▶ _Exercise details_: Report back every line in the data that includes the string "third".

Excerpts from a dataset
• • • • • • •

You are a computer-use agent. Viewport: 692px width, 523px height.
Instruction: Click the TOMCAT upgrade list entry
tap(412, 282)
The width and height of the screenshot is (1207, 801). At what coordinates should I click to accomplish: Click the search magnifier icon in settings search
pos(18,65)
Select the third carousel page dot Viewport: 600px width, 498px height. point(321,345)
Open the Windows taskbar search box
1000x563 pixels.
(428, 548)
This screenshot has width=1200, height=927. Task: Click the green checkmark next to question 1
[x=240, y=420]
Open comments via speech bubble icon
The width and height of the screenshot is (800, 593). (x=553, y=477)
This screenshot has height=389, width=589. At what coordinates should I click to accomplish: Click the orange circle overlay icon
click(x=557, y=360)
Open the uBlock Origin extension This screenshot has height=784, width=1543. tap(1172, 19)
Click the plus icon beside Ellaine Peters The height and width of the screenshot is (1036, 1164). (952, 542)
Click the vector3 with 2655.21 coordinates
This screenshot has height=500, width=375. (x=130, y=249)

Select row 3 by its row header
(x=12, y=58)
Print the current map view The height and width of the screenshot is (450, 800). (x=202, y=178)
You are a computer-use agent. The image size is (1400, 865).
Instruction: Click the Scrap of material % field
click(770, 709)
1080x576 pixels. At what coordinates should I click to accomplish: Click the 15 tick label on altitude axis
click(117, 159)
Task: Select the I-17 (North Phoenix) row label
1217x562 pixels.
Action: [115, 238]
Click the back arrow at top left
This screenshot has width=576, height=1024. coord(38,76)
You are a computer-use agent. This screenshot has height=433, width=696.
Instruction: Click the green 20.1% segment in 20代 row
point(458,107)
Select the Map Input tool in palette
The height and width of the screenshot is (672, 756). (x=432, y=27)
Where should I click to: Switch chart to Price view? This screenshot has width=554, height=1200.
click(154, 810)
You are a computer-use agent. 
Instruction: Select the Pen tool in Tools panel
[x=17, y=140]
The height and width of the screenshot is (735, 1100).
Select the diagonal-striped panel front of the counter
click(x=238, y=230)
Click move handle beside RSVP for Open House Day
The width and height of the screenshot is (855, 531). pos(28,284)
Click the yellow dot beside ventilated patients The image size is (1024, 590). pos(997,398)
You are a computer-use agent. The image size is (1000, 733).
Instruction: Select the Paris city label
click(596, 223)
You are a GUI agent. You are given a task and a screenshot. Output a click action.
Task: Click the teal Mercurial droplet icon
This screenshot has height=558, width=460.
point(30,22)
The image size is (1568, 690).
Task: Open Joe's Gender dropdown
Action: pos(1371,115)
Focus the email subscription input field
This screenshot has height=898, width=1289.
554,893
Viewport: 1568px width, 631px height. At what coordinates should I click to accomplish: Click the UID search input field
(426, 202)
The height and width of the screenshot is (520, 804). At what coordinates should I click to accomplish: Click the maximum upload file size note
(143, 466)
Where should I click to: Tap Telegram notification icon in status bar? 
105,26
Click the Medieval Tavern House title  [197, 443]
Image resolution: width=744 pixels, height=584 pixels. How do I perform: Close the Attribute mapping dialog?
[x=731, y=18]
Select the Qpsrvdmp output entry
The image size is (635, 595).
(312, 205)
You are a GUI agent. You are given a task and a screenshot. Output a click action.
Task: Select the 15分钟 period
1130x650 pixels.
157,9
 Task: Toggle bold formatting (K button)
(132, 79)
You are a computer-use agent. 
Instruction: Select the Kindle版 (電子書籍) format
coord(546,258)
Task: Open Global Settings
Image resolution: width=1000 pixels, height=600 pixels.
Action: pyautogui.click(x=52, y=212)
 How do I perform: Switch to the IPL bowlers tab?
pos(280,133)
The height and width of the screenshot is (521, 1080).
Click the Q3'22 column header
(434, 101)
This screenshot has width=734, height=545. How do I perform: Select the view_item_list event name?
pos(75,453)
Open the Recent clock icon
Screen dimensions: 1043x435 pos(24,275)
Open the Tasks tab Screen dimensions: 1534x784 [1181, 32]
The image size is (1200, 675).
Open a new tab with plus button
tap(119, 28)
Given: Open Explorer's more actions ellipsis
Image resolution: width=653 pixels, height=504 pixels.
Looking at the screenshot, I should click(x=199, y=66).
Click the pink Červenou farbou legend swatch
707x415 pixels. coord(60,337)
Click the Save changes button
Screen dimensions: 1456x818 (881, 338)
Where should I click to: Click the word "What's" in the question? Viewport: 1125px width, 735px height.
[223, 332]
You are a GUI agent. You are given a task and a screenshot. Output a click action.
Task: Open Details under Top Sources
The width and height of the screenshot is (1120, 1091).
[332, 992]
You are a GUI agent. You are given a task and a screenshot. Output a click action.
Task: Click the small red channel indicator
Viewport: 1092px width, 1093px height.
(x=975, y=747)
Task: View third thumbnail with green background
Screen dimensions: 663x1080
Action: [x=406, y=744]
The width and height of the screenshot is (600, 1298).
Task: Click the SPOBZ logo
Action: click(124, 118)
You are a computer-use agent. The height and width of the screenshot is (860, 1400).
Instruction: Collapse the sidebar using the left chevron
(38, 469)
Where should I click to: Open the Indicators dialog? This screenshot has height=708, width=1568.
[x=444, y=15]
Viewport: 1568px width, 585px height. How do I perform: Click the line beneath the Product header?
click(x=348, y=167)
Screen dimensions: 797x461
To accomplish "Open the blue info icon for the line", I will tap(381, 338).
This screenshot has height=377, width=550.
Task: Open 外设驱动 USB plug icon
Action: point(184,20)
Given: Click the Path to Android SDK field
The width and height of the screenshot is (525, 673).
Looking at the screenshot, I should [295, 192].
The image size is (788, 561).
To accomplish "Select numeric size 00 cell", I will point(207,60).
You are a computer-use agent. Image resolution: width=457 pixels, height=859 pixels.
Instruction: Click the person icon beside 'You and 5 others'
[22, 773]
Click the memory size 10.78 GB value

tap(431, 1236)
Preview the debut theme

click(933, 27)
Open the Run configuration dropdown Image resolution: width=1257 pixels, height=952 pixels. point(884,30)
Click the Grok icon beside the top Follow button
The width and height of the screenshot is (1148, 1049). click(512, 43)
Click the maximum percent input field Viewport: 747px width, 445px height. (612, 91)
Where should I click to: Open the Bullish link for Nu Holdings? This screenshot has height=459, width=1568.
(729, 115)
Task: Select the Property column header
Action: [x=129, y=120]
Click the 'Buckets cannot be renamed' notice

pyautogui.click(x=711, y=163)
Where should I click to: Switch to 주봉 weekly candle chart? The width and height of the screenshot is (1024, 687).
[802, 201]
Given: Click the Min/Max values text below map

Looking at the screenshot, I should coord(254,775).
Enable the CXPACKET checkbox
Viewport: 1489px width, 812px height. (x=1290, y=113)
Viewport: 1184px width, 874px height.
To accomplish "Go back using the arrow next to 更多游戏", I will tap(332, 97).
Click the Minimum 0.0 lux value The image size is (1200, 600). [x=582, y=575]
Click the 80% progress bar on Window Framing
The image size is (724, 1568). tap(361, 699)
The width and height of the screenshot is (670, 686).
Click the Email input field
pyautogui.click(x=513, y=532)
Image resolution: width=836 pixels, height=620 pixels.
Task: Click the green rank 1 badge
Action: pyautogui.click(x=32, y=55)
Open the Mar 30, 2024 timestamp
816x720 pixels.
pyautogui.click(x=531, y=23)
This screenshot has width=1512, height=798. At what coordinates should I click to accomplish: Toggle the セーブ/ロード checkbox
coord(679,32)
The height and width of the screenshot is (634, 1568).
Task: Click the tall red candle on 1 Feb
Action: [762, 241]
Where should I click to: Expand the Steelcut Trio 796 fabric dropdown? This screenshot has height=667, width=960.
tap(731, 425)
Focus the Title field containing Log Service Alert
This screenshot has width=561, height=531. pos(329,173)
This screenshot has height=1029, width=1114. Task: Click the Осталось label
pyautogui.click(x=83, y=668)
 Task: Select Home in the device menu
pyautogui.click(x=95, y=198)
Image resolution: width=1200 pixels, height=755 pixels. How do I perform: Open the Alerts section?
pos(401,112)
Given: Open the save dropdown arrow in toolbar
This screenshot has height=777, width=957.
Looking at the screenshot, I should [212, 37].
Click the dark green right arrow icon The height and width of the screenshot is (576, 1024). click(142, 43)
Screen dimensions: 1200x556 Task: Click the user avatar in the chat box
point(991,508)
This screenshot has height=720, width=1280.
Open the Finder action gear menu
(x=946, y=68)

• • • • • • •

▶ _Written answer_:
Select the third carousel page dot Viewport: 600px width, 498px height. point(321,345)
Task: View third thumbnail with green background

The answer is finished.